The trade-off was environment setup complexity. Playwright bundles Chromium builds per OS, requiring explicit synchronous installation in isolated venvs. We addressed this by creating a dedicated Python 3.10+ virtual environment with both Playwright and the Google API client libraries (needed downstream for Gmail integration and lead enrichment).

Implementation Details: The Four-Stage Pipeline

Stage 1: Persistent Browser Profile (gmb_login.py)

Rather than logging in fresh each run, we establish a "headed" (visible UI) Playwright session that persists authentication state to disk. The profile is stored at ~/.playwrightprofiles/getmyboat_carole. On first run, the script:

  • Launches a headed browser instance
  • Navigates to https://getmyboat.com/login
  • Waits for human input (or automated credential injection) to complete 2FA if present
  • Saves the context state (cookies, localStorage, sessionStorage) to the profile directory

Subsequent runs reuse the profile, eliminating repeated authentication overhead. This is critical because GetMyBoat's 2FA can timeout, and persistent profiles degrade gracefully when sessions expire (we catch TimeoutError and re-authenticate).

Stage 2: SPA Navigation & URL Discovery (gmb_explore.py)
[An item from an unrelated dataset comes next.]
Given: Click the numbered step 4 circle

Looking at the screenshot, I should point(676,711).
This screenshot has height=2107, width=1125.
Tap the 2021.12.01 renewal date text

GetMyBoat's SPA doesn't expose the inbox URL in the DOM initially. We had to reverse-engineer navigation by:

  • Attaching a response listener to intercept all XHR/fetch calls
  • Filtering for API endpoints that indicate inbox state changes
  • Using page.wait_for_url() with a regex pattern to detect when the app navigates to the owner inbox

The key insight: SPA URL changes often happen *after* the page has painted. We added explicit waits for both DOM stabilization (wait_for_load_state('networkidle')) and visible UI elements (page.locator('.inbox-container').is_visible()) to avoid race conditions.

Stage 3: Lead Extraction & Filtering (gmb_inbox.py, gmb_lead_scan.py)

Once we have a stable inbox page, we extract leads by:

  • Querying the DOM for lead list items using semantic selectors (e.g., [data-testid="inquiry-row"])
  • For each lead, extracting: sender name, inquiry date, message preview, and a unique lead ID
  • Filtering for "warm" leads by cross-referencing against known email domains and keyword patterns (e.g., replies with specific vessel types or location matches)
  • Storing results in a structured JSON format for downstream processing

The gmb_lead_scan.py module runs in read-only mode, meaning it never clicks "reply," marks as read, or modifies state—useful for safe exploratory runs and testing.

Stage 4: Real-Time Monitoring (gmb_watch.py)

For ongoing lead monitoring, we built a persistent watcher that:

  • Keeps the browser session alive and the inbox page open
  • Polls for new lead notifications (visual indicators, DOM updates)
  • Logs inbox URL changes and session state to ~/.logs/gmb_watch.log for audit trails
  • Gracefully handles reconnection on network interruption

Infrastructure & Integration Points

Email Filtering & Lead Enrichment

Downstream from lead capture, we planned integration with Gmail (via the Google API client in the same venv) to:

  • Pull full inquiry emails from carole@sailjada.com inbox
  • Cross-reference GetMyBoat lead IDs with email sender addresses
  • Extract structured data (vessel type, rental duration, location preferences) via templated email parsing

This required confirming MX records for sailjada.com (Zoho Mail) and verifying Gmail token shape for OAuth2 flows.

VCS & Artifact Management

All six modules live in ~/Documents/repos (presumably under version control). Configuration is externalized:

  • Credentials stored in a Git-ignored .env.local or secrets manager
  • Playwright profile paths configurable via environment variables
  • Logs written to ~/.logs/ with rotation (important for long-running watcher processes)

Key Decisions & Trade-Offs

Headed vs. Headless Browsers: We started with a headed session to debug navigation and 2FA interactively, then plan to switch to headless once the URL discovery logic stabilizes. Headed mode adds latency but invaluable visibility during development.

Profile Persistence vs. Fresh Auth: Persistent profiles reduce overhead but introduce state management complexity. We mitigate this with session freshness checks and automatic re-auth on cookie expiration.